▸ EXERCISE AIM:
Set down, exactly and with nothing added, the lines running from the one that holds "The width and height of the screenshot is (952, 1250)." to the final line of the records. Pictures stay out of the copy.
########################################
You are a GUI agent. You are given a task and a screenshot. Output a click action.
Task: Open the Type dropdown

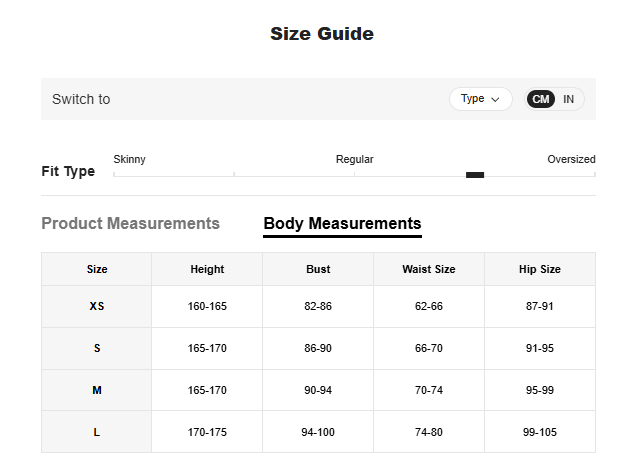480,99
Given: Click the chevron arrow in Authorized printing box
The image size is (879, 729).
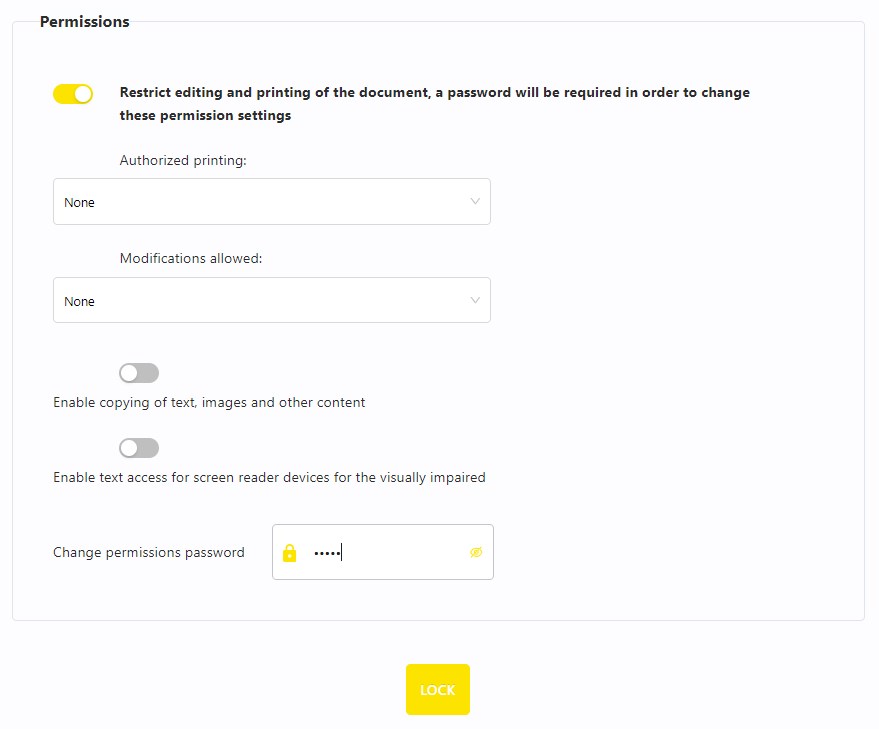Looking at the screenshot, I should [475, 202].
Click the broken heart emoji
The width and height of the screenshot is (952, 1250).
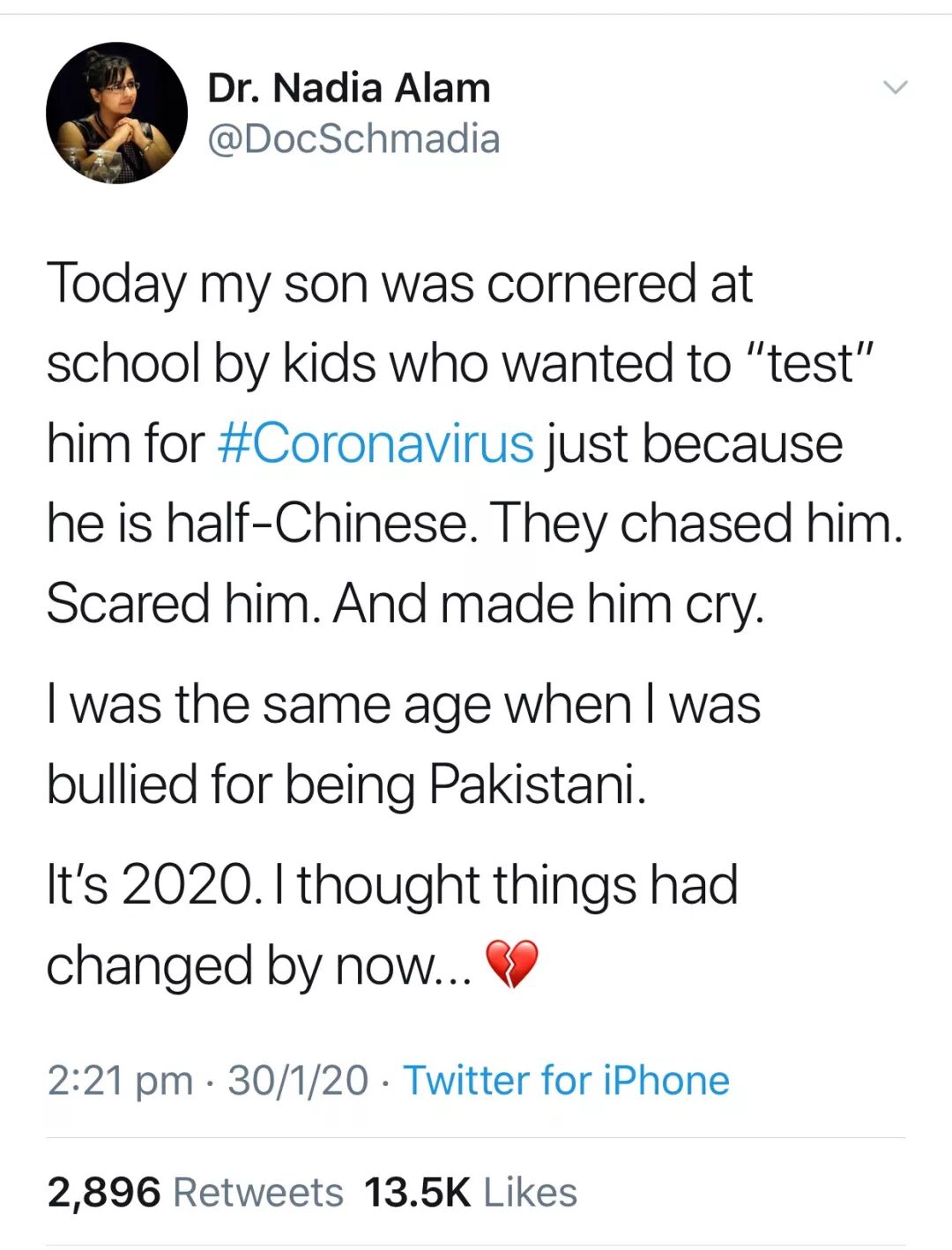tap(511, 963)
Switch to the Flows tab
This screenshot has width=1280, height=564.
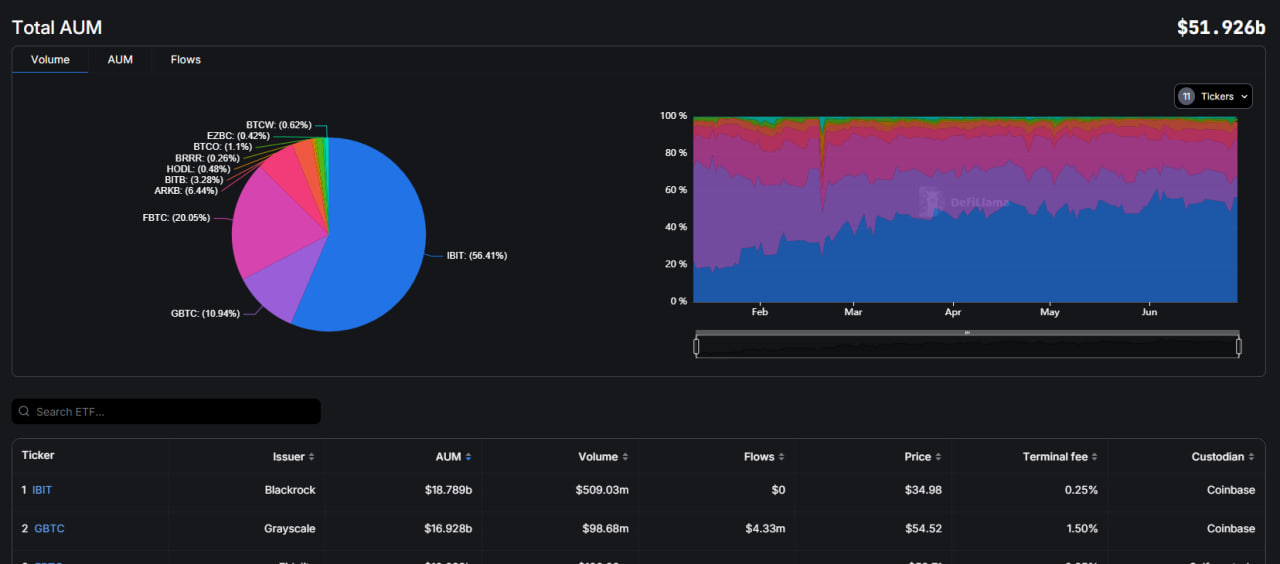(185, 60)

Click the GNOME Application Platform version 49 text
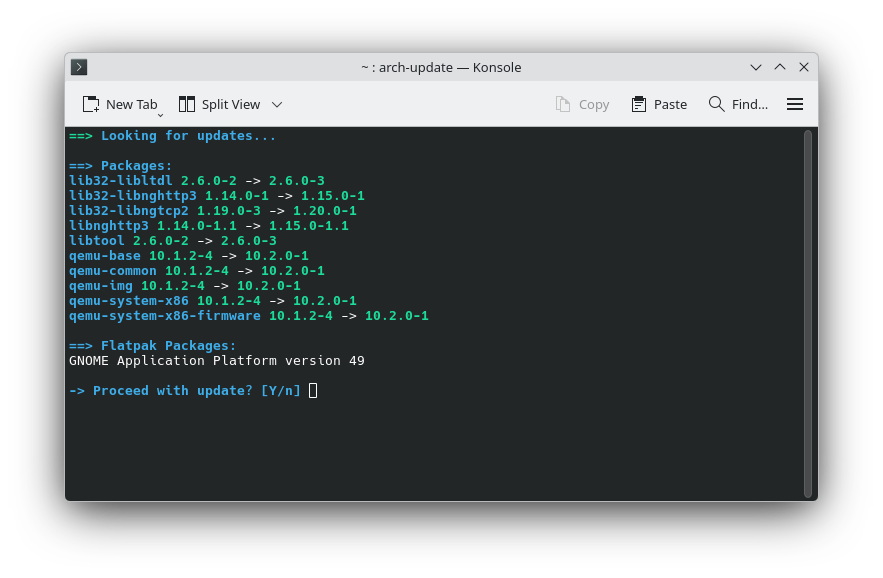click(x=216, y=360)
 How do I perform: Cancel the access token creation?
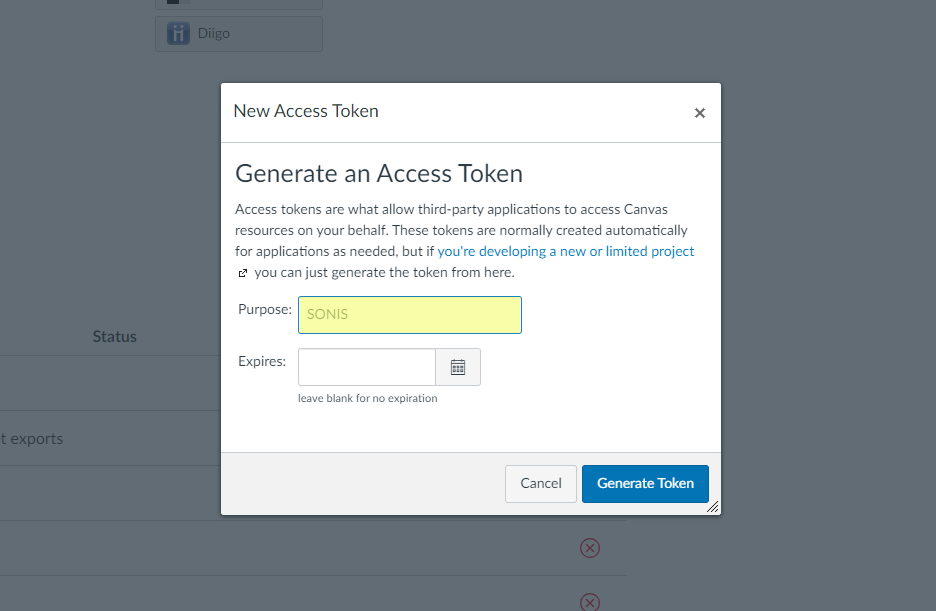tap(541, 483)
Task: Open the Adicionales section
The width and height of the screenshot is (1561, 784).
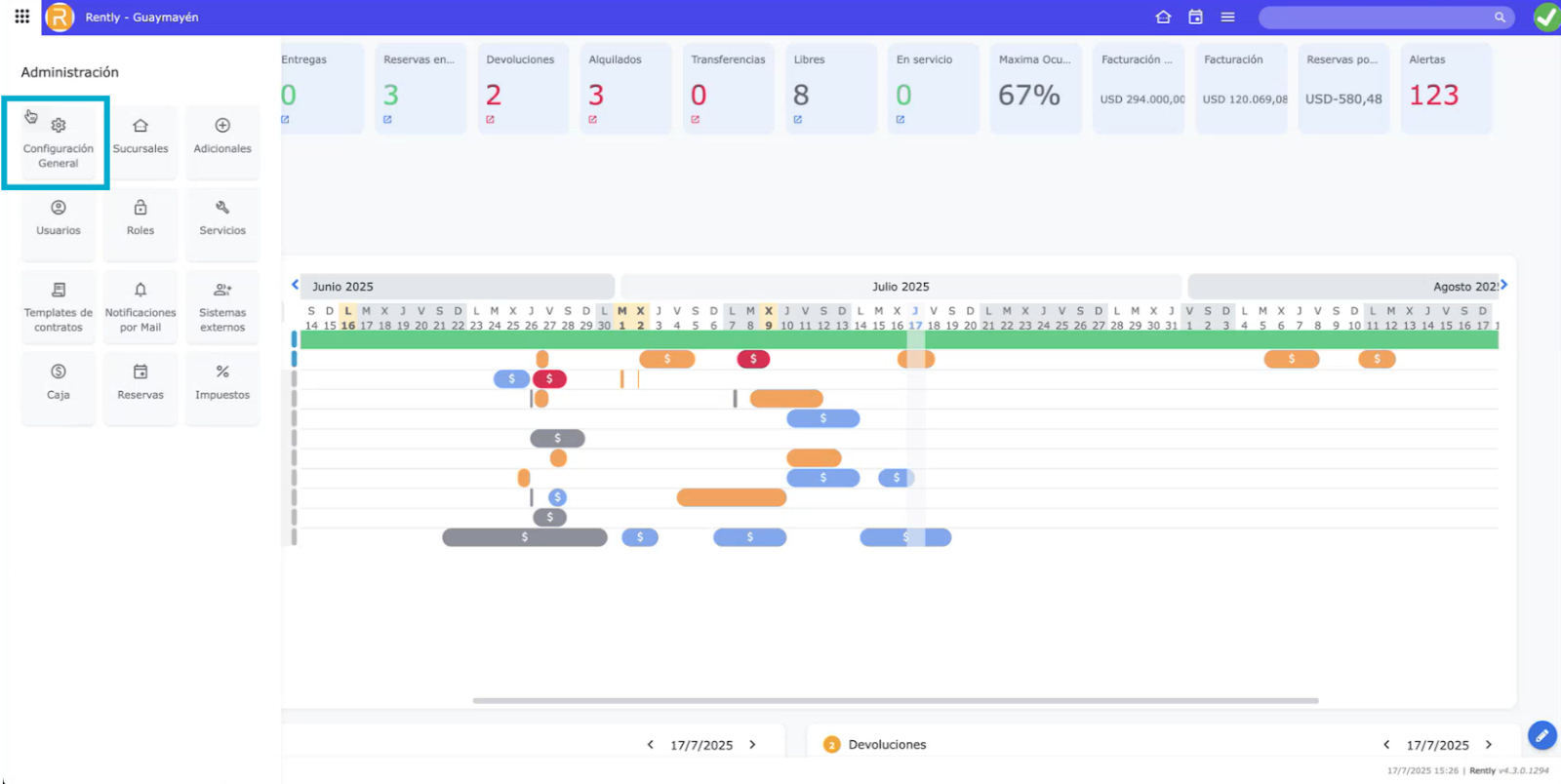Action: click(222, 137)
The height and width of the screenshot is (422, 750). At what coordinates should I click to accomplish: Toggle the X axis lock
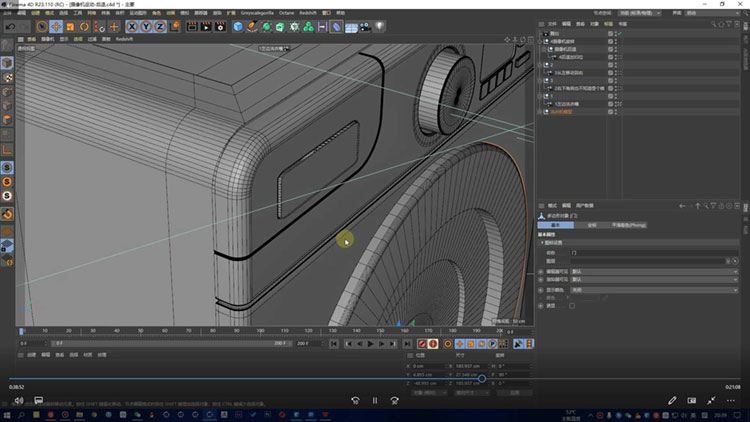[132, 26]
########################################
▸ COMPLETED EXERCISE:
The width and height of the screenshot is (952, 1250).
tap(511, 963)
Switch to the Flows tab
This screenshot has width=1280, height=564.
(185, 60)

Click the GNOME Application Platform version 49 text
click(x=216, y=360)
 How do I perform: Cancel the access token creation?
tap(541, 483)
Task: Open the Adicionales section
The width and height of the screenshot is (1561, 784).
Action: click(222, 137)
The height and width of the screenshot is (422, 750). At what coordinates should I click to accomplish: Toggle the X axis lock
[132, 26]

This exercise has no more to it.